Work item:
In the data, find each line where the word "computer" appears and list that line.

--- Source data Enclosed Below ---

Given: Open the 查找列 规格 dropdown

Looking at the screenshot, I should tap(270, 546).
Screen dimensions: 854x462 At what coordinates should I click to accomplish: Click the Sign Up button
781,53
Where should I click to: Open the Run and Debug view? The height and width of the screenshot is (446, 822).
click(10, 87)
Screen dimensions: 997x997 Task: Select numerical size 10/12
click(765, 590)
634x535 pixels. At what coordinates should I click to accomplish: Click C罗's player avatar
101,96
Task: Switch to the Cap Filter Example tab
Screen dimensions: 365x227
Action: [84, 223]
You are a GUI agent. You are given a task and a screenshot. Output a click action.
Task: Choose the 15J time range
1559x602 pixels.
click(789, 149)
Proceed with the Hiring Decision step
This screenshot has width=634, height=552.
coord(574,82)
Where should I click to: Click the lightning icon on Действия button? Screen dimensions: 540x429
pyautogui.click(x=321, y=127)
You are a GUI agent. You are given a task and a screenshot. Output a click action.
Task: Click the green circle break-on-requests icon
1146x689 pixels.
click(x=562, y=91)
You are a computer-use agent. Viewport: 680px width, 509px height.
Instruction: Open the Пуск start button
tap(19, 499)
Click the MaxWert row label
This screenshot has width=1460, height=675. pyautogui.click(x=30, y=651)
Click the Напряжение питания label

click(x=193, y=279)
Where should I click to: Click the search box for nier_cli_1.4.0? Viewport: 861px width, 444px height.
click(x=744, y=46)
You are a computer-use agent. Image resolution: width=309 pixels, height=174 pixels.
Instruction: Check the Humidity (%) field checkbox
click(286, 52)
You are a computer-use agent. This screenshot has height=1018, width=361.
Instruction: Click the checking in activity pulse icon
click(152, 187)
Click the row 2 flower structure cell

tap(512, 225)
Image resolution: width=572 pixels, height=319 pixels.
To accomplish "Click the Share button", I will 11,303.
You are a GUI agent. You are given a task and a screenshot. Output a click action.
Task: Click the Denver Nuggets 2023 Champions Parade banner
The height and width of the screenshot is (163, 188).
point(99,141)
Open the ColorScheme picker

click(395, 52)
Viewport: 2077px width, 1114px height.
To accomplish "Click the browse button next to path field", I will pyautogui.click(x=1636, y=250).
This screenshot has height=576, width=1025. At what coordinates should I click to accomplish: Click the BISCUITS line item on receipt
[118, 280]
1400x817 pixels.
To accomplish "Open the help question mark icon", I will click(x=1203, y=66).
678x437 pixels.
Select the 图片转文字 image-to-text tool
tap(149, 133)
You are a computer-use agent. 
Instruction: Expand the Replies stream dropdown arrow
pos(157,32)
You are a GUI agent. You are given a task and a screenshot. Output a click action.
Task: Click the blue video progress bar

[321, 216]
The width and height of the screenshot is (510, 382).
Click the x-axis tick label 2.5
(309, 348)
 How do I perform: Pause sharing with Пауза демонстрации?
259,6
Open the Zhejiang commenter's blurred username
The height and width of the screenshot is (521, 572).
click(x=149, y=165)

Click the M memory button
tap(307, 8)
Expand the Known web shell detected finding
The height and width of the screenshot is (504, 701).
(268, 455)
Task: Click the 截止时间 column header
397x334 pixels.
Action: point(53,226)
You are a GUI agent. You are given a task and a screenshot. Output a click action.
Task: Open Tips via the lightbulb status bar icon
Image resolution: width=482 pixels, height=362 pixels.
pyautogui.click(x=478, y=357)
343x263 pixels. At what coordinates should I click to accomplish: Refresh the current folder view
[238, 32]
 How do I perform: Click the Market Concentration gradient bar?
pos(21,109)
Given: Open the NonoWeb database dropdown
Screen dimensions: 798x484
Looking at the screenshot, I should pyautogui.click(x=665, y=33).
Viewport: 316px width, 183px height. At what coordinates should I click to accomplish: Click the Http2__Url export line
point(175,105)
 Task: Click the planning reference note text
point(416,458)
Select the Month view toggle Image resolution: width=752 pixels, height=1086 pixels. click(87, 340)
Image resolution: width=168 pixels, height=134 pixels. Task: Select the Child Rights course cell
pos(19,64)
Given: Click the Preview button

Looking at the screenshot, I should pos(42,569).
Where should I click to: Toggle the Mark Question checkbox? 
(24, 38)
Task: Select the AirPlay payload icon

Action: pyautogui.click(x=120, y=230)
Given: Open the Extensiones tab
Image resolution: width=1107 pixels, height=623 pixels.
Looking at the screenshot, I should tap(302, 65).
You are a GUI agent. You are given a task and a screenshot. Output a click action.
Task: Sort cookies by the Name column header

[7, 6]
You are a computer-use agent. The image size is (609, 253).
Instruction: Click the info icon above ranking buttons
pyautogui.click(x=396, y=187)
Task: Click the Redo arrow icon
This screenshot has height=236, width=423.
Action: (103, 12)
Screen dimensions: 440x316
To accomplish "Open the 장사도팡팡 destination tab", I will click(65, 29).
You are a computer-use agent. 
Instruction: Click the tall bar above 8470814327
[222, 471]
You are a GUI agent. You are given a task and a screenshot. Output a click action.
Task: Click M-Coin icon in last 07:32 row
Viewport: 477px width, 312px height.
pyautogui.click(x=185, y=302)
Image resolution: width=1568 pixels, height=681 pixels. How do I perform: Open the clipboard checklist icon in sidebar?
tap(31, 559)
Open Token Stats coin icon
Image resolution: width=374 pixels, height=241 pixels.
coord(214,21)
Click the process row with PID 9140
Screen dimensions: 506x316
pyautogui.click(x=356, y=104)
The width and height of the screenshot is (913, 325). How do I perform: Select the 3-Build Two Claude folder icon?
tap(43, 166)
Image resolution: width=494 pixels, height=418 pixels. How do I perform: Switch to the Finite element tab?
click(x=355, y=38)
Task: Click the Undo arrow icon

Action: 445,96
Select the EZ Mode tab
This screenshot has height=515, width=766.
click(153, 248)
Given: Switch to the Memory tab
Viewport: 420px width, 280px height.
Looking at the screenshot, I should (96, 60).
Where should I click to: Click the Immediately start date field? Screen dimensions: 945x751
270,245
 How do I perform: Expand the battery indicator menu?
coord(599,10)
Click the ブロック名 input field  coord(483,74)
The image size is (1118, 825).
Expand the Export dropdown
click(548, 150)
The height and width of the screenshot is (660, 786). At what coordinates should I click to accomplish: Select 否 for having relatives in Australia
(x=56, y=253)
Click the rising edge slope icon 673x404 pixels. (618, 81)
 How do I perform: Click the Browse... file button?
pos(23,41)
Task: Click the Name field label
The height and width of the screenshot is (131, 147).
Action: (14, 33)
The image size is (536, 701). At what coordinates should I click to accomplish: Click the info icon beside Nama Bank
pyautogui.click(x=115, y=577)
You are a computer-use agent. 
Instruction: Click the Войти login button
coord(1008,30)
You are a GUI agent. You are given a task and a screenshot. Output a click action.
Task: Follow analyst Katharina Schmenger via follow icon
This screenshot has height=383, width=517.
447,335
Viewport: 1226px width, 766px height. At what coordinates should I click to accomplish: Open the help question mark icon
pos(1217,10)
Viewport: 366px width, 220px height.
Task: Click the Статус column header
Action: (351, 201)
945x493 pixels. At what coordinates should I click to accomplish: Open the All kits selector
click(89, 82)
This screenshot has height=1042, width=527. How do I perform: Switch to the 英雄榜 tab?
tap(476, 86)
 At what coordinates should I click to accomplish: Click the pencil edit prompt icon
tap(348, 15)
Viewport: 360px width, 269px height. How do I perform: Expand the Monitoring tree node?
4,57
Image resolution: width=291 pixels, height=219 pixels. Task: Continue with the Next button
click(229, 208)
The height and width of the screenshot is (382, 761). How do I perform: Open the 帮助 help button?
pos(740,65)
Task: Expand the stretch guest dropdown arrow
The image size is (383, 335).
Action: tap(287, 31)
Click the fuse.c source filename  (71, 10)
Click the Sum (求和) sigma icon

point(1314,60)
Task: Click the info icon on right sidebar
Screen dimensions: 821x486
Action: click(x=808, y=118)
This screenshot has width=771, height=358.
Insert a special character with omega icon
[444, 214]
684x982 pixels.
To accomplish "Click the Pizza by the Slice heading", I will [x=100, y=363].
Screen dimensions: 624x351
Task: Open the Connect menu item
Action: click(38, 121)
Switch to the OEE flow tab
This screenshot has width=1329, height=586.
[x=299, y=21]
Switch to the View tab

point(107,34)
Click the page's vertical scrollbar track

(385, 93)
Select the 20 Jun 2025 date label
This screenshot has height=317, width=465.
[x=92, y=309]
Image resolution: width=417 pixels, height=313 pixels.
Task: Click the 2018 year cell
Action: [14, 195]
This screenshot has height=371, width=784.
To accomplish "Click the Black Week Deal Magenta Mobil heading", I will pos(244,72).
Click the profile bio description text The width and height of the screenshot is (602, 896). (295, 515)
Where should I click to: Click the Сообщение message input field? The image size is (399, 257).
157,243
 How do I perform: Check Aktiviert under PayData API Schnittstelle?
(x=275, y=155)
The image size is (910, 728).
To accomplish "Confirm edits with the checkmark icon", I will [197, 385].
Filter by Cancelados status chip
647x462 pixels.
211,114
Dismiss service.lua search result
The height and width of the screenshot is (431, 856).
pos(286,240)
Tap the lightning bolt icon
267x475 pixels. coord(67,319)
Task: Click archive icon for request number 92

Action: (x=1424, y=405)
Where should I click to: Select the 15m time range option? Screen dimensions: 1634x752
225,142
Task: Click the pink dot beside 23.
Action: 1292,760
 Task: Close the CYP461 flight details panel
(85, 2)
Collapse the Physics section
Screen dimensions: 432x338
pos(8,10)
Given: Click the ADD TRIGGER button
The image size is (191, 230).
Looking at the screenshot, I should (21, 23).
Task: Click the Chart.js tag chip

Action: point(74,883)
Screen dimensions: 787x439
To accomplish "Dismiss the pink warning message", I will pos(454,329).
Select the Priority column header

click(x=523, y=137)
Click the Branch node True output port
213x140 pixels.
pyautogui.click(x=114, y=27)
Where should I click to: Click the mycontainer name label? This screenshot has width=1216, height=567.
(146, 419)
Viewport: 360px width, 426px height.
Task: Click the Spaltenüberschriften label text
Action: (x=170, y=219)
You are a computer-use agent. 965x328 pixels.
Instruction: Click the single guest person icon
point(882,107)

--- End of Enclosed Source data ---

Task output:
You are a computer-use agent. Viewport: 680px width, 509px height.
You are a computer-use agent. Image resolution: width=309 pixels, height=174 pixels.
You are a computer-use agent. This screenshot has height=1018, width=361.
You are a computer-use agent. 
You are a computer-use agent. The image size is (609, 253).
You are a computer-use agent. 
You are a computer-use agent. 
You are a computer-use agent. 965x328 pixels.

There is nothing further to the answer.